# how to build a raised curved roadbed?



## Ministock47 (May 19, 2013)

Hello all,

I am just in the design stage of my first garden railway, already have 4 phases planned (just need the time and weather to work on it) but as a newbie have and will have questions I hope you can help with.

I am running the line around the back of a stream and need to have a section of the track raised above grade in about a 10 ft semicircle. I am thinking of using 4x4’s as posts in the ground but what options are there for building the curved roadbed the rails will sit on? I was thinking ply cut to shape but think that might be too bendy?

Any advice would be appreciated….thanks
Tony


----------



## toddalin (Jan 4, 2008)

Raised how high above grade? If it is not too high, you can use cinder blocks. I use the "half faced" cinder blocks (left rough on one side) then "decorate" the other side. With some paint and ballast, voila!


----------



## Totalwrecker (Feb 26, 2009)

You'll need to read up on Ladders / ladder roadbed. 
Many use plastic pipe instead of 4x4s. 

Use google or bing to search in; site: mls, ladders. 

John


----------



## Jerry Barnes (Jan 2, 2008)

I used landscape blocks, then backfilled. Click on the projects button on my web page and you will see a link to my track expansion.


----------



## iaviksfan (Dec 27, 2007)

Here is how I did mine, about 14' diameter, 1" PVC pipe, just stuck in the ground. Could be better, but works for now. Those are 1x2 wood blocks attached for support.
Greg R.


----------



## iaviksfan (Dec 27, 2007)

Also, there was a railroad in GR Magazine not to long ago, that used pipe and composite decking....


----------



## Naptowneng (Jun 14, 2010)

One nice reference is this one: 

http://familygardentrains.com/prime...nstruction

with lots of information....

and drilling down that page, this is an oft cited reference 

http://familygardentrains.com/primer/roadbed/ladder1.htm 

Regards 

Jerry


----------



## tj-lee (Jan 2, 2008)

Like others have mentioned, best method depends on how high the track will be above ground level.

You could, for example do a curved trestle...



















The top pic shows a trestle I did using 8-foot Aristo curve pieces. The bottom was done using 10-foot Aristo curve pieces of track.

Best,
TJ


----------



## Ministock47 (May 19, 2013)

Thank you all for the suggestions and input. I would like to do the trestle at some point (looks great TJ) but I want to get something running before the winter (or next winter!) 

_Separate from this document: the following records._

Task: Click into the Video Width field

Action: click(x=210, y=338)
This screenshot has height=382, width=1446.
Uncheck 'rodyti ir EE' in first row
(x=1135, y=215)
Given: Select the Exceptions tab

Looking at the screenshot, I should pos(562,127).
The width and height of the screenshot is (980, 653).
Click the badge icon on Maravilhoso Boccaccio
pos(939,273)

The height above ground is around 1' - 2' (there is an elevation change) so i'm thinking the ladder idea will work best to allow for the drop. 

Seems like the decking stuff is what I need for the bed, I'll have a look on HD see what they have. 

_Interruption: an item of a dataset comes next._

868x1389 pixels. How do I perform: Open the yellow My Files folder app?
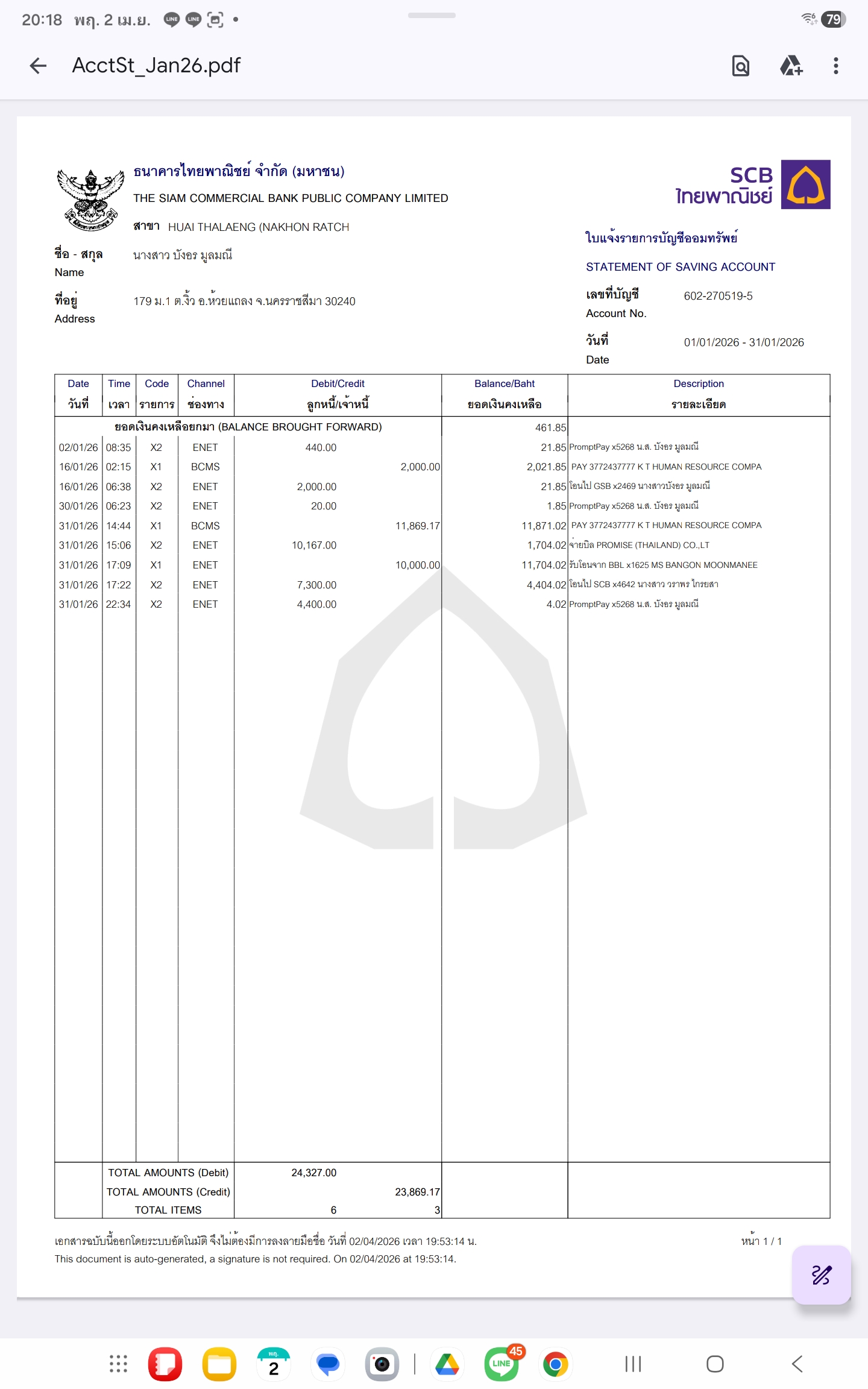coord(219,1364)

I'm sure I'll have more questions later...cheers 
Tony


----------



## Totalwrecker (Feb 26, 2009)

Look in the 'trim' department, there is a lot of thin dimensional stuff that bends easily and is better than cutting trex like stuff....


----------



## mickey (Jan 28, 2009)

I second that. I found some 1 by 2 PVC trim that worked real well at HD. Painted it brown and it blended in.


----------